By Yaël Ossowski | Florida Watchdog
TAMPA — It is a standard claim that has become irrefutable mantra in Sunshine State politics.
“As goes the Tampa media market so goes Florida,” Tallahassee-based Democratic strategist Steve Schale told the New York Times during the Republican presidential primary in January.
“As I4 corridor goes, so goes Florida,” wrote the Washington Times editorial board at the beginning of the 2008 presidential cycle.
“As goes Florida Hispanics, as goes Florida,” penned the Tampa Bay Times in March 2011.
“As goes the I4 corridor and its swing voters, as goes Florida and maybe the whole thing,” Schale told Florida Watchdog in April.
“As Pasco (County) goes, so does the state of Florida and so does the nation,” former Gov.
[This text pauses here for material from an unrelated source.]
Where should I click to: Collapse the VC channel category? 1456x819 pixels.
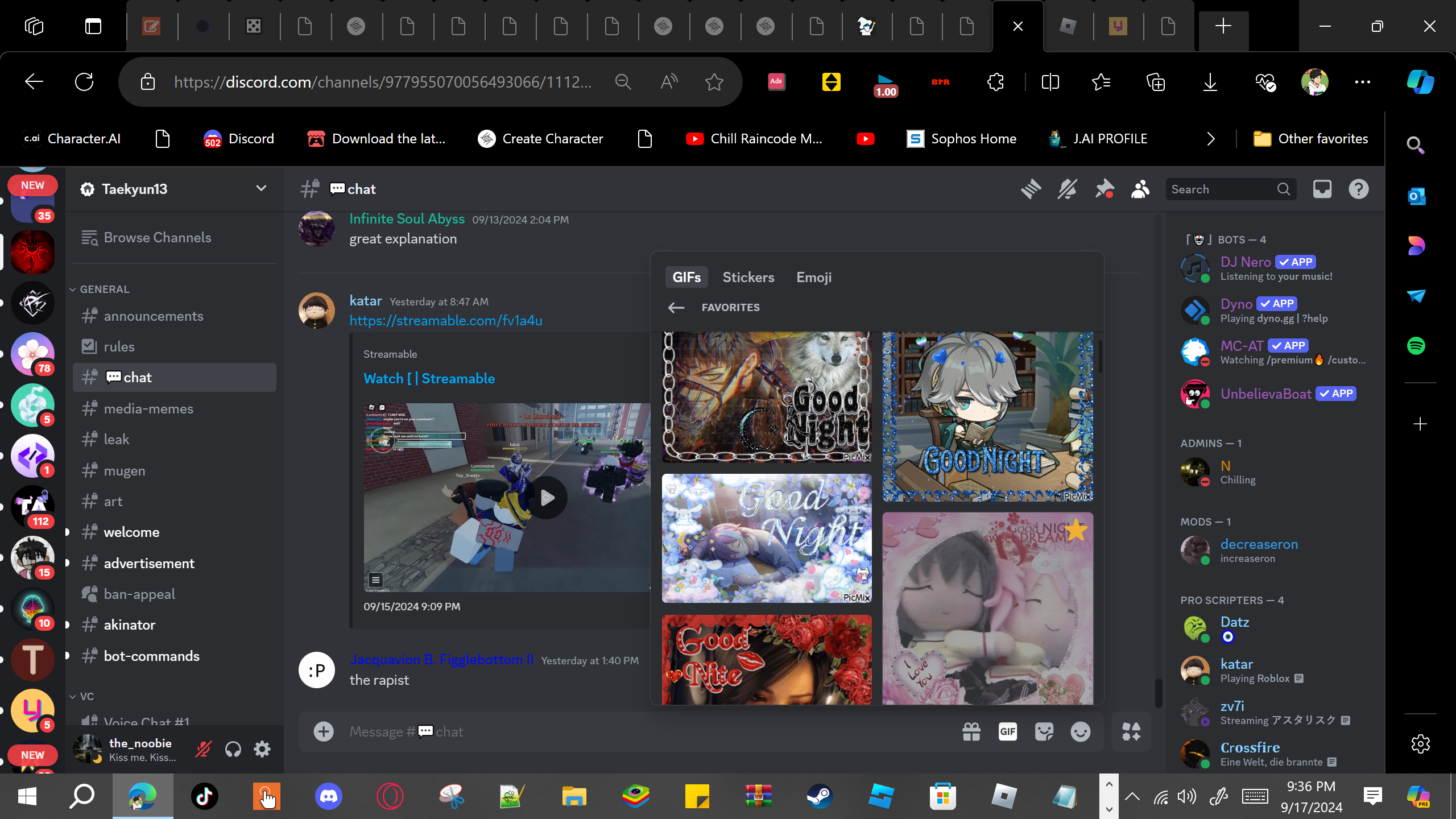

Jeb Bush told local Republicans when he endorsed Marco Rubio for U.S. Senate in May 2010.
“If you win in Tampa Bay, you’ll win the state of Florida,” Tampa Mayor Bob Buckhorn said at POLITICO‘s “Playbook Breakfast” on Tuesday in Washington, D.C.
Easily summarized, the claim made by any self-important group states that a particular region or populace will decide the outcome of an election — foregoing all other electoral shifts in other parts of Florida.
That notion is perpetuated exponentially once “bellwether” status is donned on the Sunshine State, as the close elections in 2000 proved quite easily, and the larger-than-normal electorate of swing-state voters is taken into consideration by polling experts and quantitatively minded campaign strategists.
This special status allows any hometown mayor, group president, ethnic media outlet or party chairman to stake their claim to the key to the prize.
It creates the incentive for so many regions, electoral districts and demographics to claim superiority and importance, irrespective of regional or larger state concerns.
The nation at large already suffers from a similar gripe during primary season, in which a handful of states like Iowa, New Hampshire and South Carolina — which contain less than 3 percent of the country’s population — are given preference.
Informed by their savvy strategists, candidates of both aisles are making the rounds of every restaurant, barber shop and country club in hopes of picking up that key electoral vote that no one has deciphered or fundamentally agreed upon.
Will it be Tampa Bay, Orlando, the entire I4 corridor, Hispanics, Cuban exiles, retirees, blacks or the Native American vote?
Just as most things in politics, no prediction is worth more than another. It all comes down to perception as reality.
It is no mistake, therefore, that President Barack Obama and presumptive GOP nominee Mitt Romney have virtually signed six-month leases in either in Tampa or Orlando. They’ve succumbed to the idea that their very next job depends on it.